GOAL: Lay out the records beginning at the line containing "At what coordinates" and ending at the line containing "click(x=453, y=27)" as a Markdown table with the columns Row and Record line, numbering each row and omitting blank lines.

GIVEN DATA:
---+---

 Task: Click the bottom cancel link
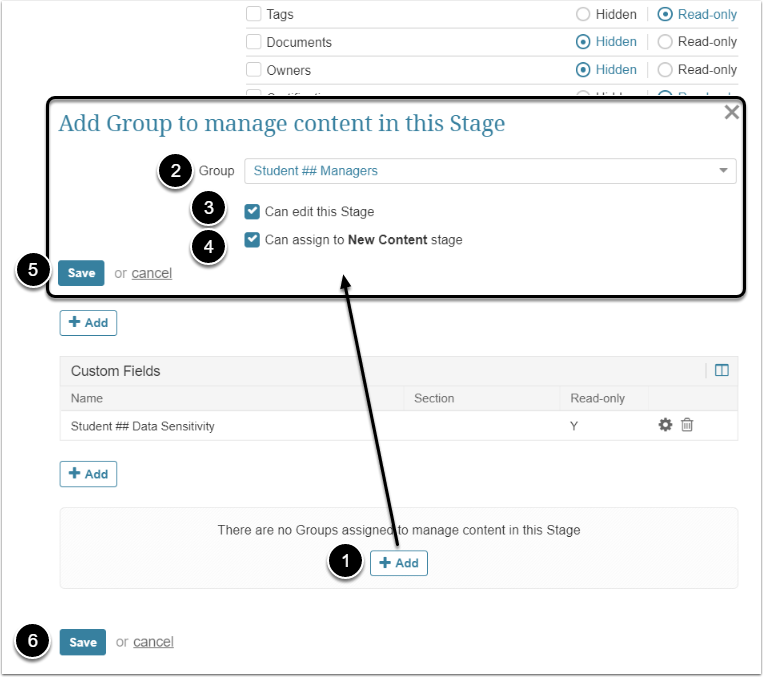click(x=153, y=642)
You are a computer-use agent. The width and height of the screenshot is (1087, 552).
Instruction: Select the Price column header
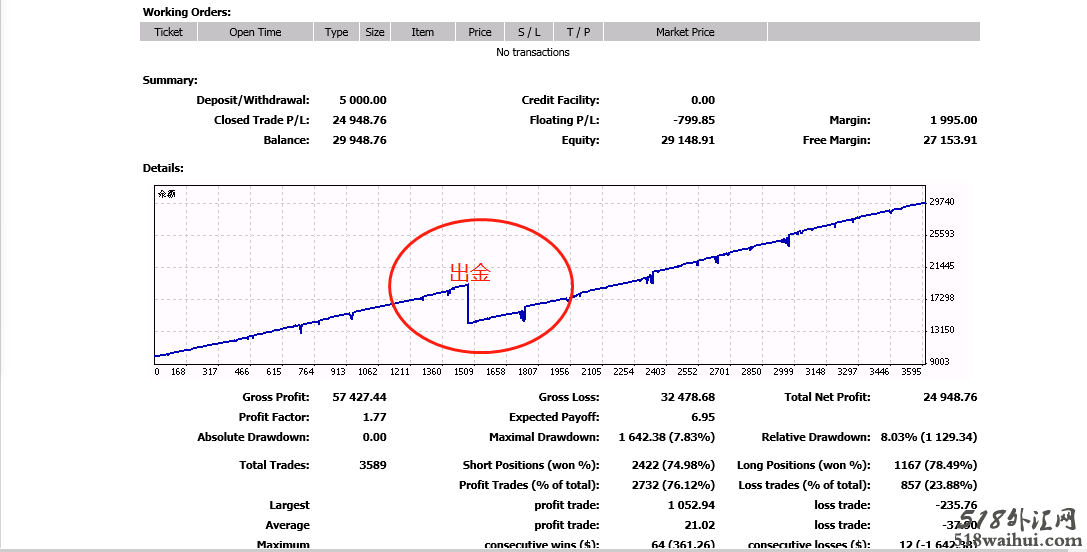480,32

---+---

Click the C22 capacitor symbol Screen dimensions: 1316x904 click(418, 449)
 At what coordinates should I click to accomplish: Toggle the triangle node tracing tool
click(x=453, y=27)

---+---

THE RESPONSE:
| Row | Record line |
|---|---|
| 1 |  At what coordinates should I click to accomplish: Toggle the triangle node tracing tool |
| 2 | click(x=453, y=27) |